::: Text shown

Muhammed Badamosi

Personal information
- Date of birth: 27 December 1998 (age 27)
- Place of birth: Bundung, The Gambia
- Height: 1.96 m (6 ft 5 in)
- Position: Striker

Team information
- Current team: Riga FC
- Number: 19

Youth career
- 2013–2015: Jolakunda

Senior career*
- Years: Team / Apps / (Gls)
- 2015–2016: Real Banjul / 10 / (2)
- 2016–2017: Olympique Ngor / 13 / (7)
- 2017–2020: FUS Rabat / 62 / (7)
- 2020–2023: Kortrijk / 32 / (1)
- 2022–2023: → Čukarički (loan) / 36 / (11)
- 2023–2025: Čukarički / 4 / (1)
- 2023–2024: → Al-Hazem (loan) / 30 / (4)
- 2024–2025: → Standard Liège (loan) / 8 / (0)
- 2025: → Abha (loan) / 15 / (6)
- 2025: CFR Cluj / 6 / (0)
- 2026–: Riga FC / 17 / (12)

International career^{‡}
- 2016–2017: Gambia U20
- 2018–: Gambia / 27 / (5)

= Muhammed Badamosi =

Gambian footballer (born 1998)

Muhammed Badamosi (born 27 December 1998) is a Gambian professional footballer who plays as a striker for Latvian club Riga FC and the Gambia national team.

==Early career==
Born in Bundung, The Gambia, Badamosi started his playing career at home town club Jolakunda in 2013. While at Jolakunda, he drew the attention of many GFA League First Division clubs. Despite still been a kid, the top clubs were eager to sign him as they saw a brighter future in him.

==Club career==
===Real de Banjul===
After a season with Jolakunda in the Nawettan League, it was GFA League First Division giant, Real de Banjul that won the race to sign the newest talent in Gambian football. He began his Real de Banjul in 2015 as he aimed to become the new star in the GFA League First Division. However, he didn't realized his dream as he had to cut his Real de Banjul career short to move to the Senegal Premier League. He made less than 15 appearances for Real de Banjul and score two goals before departing the club in 2016.

===Olympique de Ngor===
After spending less than a full season with Real de Banjul, Badamosi moved to Senegal Premier League club, Olympique de Ngor on a season loan from Real de Banjul. He may not have had the opportunity to get the goals rolling at the back of the net in the GFA League First Division, but he made use of his time in Senegal as he became one of the best finishers in Senegalese football. Just in his first year, he registered seven goals in thirteen appearances as he became the target of several top clubs.

::::::
::: Material provided

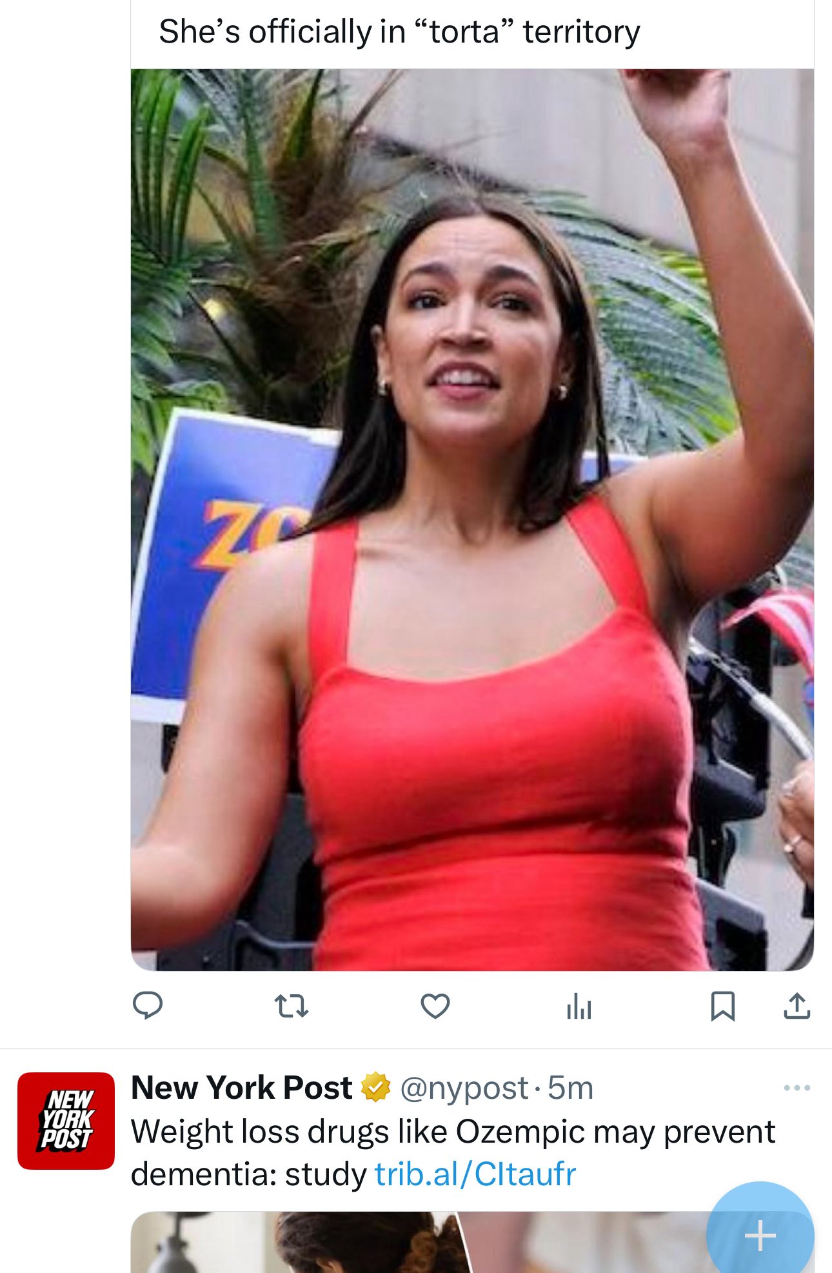Open the Ozempic dementia study tweet text

point(453,1152)
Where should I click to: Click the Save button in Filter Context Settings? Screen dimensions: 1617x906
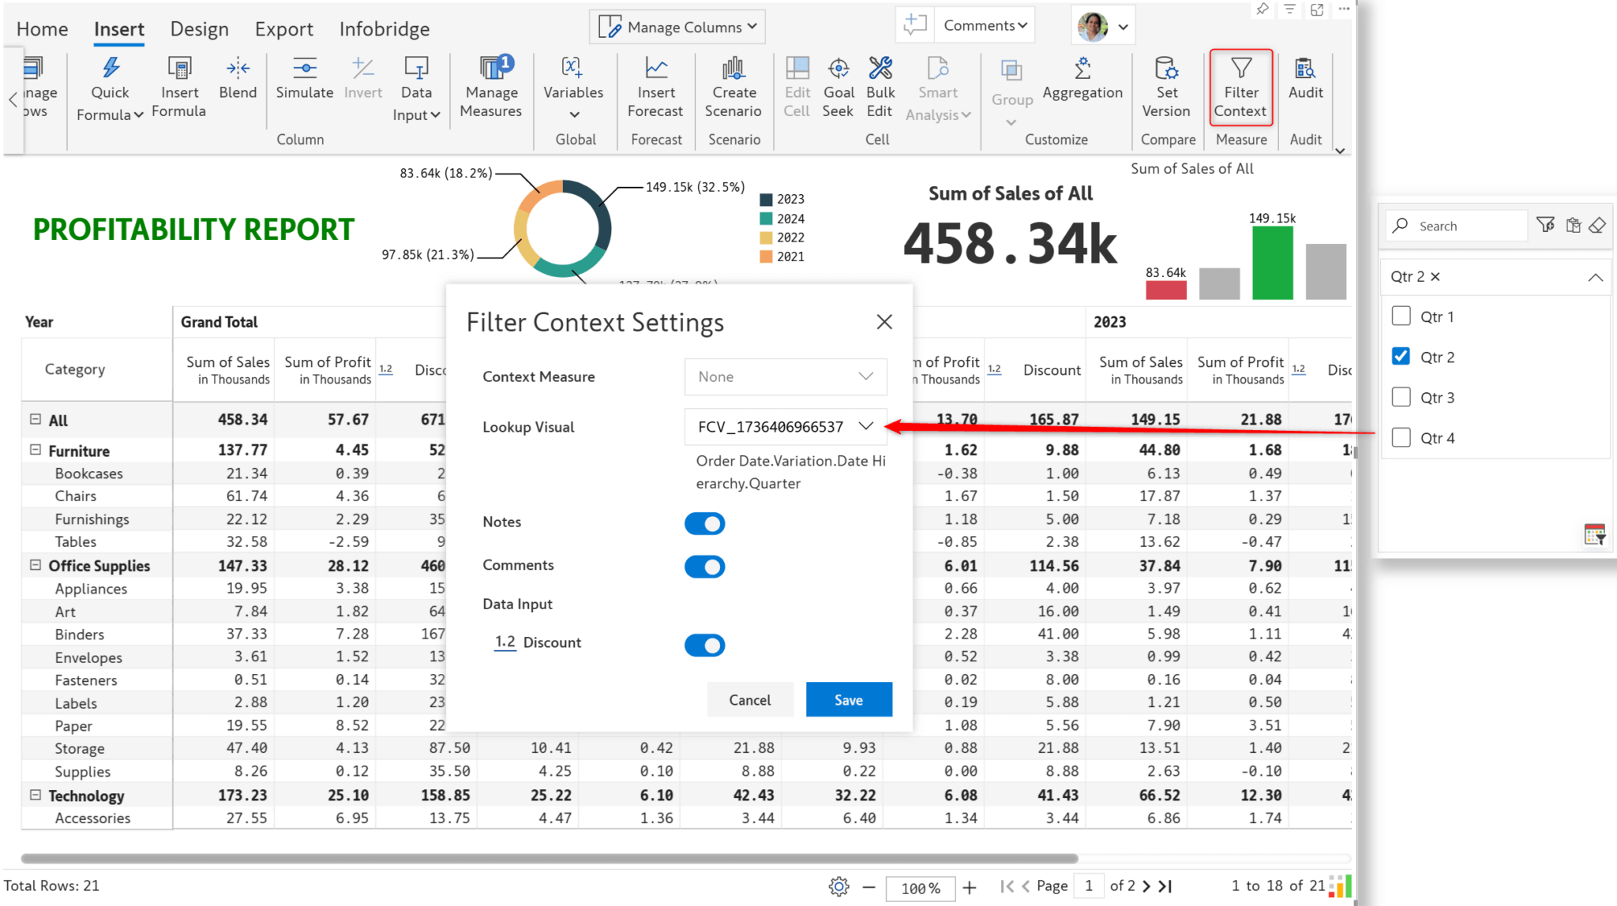pos(849,699)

::::::

Problem details: Pick up the Muhammed Badamosi article after its last sentence and keep writing it.

Answer to this problem:
===FUS Rabat===
After a season with Olympique de Ngor, Badamosi would go on to be the target of many clubs in Senegal and other top African countries. Following negotiations with several to top clubs, he made a permanent switch to Morocco Botola club, FUS Rabat. He joined the club on a four-year deal. He made his debut against Raja Casablanca on September 26, 2017 in the Moroccan Throne Cup match which played to a goalless draw. He scored his first Botola goal in FUS Rabat 2–0 win of Racing de Casablanca on 28 October 2017.

===Kortrijk===
On 5 October 2020, he signed a four-year contract with Kortrijk in Belgium. Due to visa delays, he did not arrive to Belgium until three weeks later.

====Loan to Čukarički====
In the summer of 2022, Badamosi joined Čukarički in Serbia on loan with an option to buy.

===Al-Hazem===
On 25 August 2023, Badamosi joined Saudi Pro League club Al-Hazem on a one-year loan from Čukarički.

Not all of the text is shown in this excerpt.